Start of Selected extract
This article features Eric Poston An ARMY Veteran

By the time I decided to stop drinking, alcohol had been part of my life for as long as I could remember. It was my constant companion, my way of numbing pain I didn’t know how to face. Letting it go felt impossible—but that decision changed everything.

My name is Eric, and I am a U.S. Army veteran who served in the Persian Gulf War from 1987 to 1993. Long before I put on a uniform, I had already learned to use drugs and alcohol to cope with life’s traumas. Growing up in the South, men didn’t talk about feelings. We carried the weight of stress, pain, and racism in silence. Drinking wasn’t just common—it was expected.

When I came home from the military, my alcohol use continued and soon was joined by pain medication and cocaine. I told myself it was normal—after all, a lot of people I knew lived the same way. But reality hit hard when I lost a job I had held for 11 years because of my substance use. My life had become unmanageable, ruled entirely by where and when I could drink or use.

I entered inpatient treatment at Perry Point to address my addiction, but therapy revealed something deeper. I had been carrying grief since losing my mother at just four years old. I had endured sexual trauma as a child. Those wounds ran deep, and alcohol had been my way of avoiding them for decades.
End of Selected extract
Start of Information provided
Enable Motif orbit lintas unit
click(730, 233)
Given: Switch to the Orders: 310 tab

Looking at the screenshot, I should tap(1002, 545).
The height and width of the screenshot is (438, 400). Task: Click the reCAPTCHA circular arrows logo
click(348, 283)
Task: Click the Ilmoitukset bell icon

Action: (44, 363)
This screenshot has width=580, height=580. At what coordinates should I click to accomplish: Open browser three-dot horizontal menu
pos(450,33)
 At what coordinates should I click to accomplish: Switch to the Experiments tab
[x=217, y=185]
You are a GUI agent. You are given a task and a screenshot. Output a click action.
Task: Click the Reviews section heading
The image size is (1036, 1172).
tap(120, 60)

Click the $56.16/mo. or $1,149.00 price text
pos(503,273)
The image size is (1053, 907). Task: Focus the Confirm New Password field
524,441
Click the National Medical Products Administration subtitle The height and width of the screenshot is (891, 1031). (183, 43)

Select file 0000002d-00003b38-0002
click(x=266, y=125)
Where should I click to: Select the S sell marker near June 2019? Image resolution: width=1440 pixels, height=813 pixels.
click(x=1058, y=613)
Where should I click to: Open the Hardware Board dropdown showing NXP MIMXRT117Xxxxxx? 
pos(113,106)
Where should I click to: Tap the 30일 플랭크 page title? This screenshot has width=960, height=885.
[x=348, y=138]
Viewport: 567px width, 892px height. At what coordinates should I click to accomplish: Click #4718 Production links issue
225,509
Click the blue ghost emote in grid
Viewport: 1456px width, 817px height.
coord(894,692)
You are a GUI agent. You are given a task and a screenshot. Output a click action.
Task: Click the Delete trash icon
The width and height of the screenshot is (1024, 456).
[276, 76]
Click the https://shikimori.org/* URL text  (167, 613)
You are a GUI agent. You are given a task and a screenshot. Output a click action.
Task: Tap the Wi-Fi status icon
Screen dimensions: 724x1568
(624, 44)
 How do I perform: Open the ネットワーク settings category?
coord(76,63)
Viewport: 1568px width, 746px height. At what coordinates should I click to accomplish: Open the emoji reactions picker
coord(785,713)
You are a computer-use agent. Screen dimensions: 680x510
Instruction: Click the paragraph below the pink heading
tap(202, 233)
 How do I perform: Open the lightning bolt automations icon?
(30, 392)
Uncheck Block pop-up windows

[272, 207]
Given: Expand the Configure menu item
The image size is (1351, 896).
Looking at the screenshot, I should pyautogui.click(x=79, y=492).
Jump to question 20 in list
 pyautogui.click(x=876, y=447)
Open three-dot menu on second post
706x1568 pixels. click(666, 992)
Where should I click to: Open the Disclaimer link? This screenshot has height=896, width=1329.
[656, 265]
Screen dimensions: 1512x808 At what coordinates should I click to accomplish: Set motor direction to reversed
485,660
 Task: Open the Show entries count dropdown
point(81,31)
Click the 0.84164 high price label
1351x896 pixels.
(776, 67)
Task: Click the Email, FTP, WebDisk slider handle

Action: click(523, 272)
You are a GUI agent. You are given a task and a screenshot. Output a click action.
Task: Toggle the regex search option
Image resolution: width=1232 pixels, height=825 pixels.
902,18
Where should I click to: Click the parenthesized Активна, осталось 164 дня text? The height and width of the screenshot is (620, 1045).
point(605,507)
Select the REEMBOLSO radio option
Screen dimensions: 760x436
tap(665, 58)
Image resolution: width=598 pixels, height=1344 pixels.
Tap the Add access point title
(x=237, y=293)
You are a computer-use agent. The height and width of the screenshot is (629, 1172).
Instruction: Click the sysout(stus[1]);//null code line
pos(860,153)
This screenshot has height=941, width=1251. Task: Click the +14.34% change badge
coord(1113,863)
End of Information provided
_Instructions_
1/ In the veteran's recovery story, what did therapy at Perry Point reveal about why alcohol had been part of Eric's life for decades? Answer in one to three sentences.
2/ Extend the veteran's recovery story, picking up right after its final sentence.

_Response list_
1/ Therapy revealed that Eric had been carrying grief since losing his mother at four years old and had endured sexual trauma as a child. Those wounds ran deep, and alcohol had been his way of avoiding them for decades.

2/
Over the years, I had been able to quit drugs and pain pills, but alcohol was the chain I couldn’t break. Walking away from it felt like losing part of myself. Still, I knew it was the only way forward.

In 2016, I made the choice—and I haven’t looked back. Since then, I have been free from all substances. I rarely take pain medication, and I’ve found a deeper fulfillment in helping others than I ever experienced in using.

Today, I work at Voices of Hope, a nonprofit recovery organization serving Harford and Cecil Counties. My role gives me purpose and allows me to share my story so others know recovery is possible. I’m active in Alcoholics Anonymous, and my home group, Joppa 12, meets every Wednesday at 7 p.m. in Edgewood, MD.

I have a sponsor, and I guide others through the steps, just as someone once did for me.

This is my journey—from pain and addiction to freedom and purpose. If you’re struggling, know this: you are not alone and change is possible.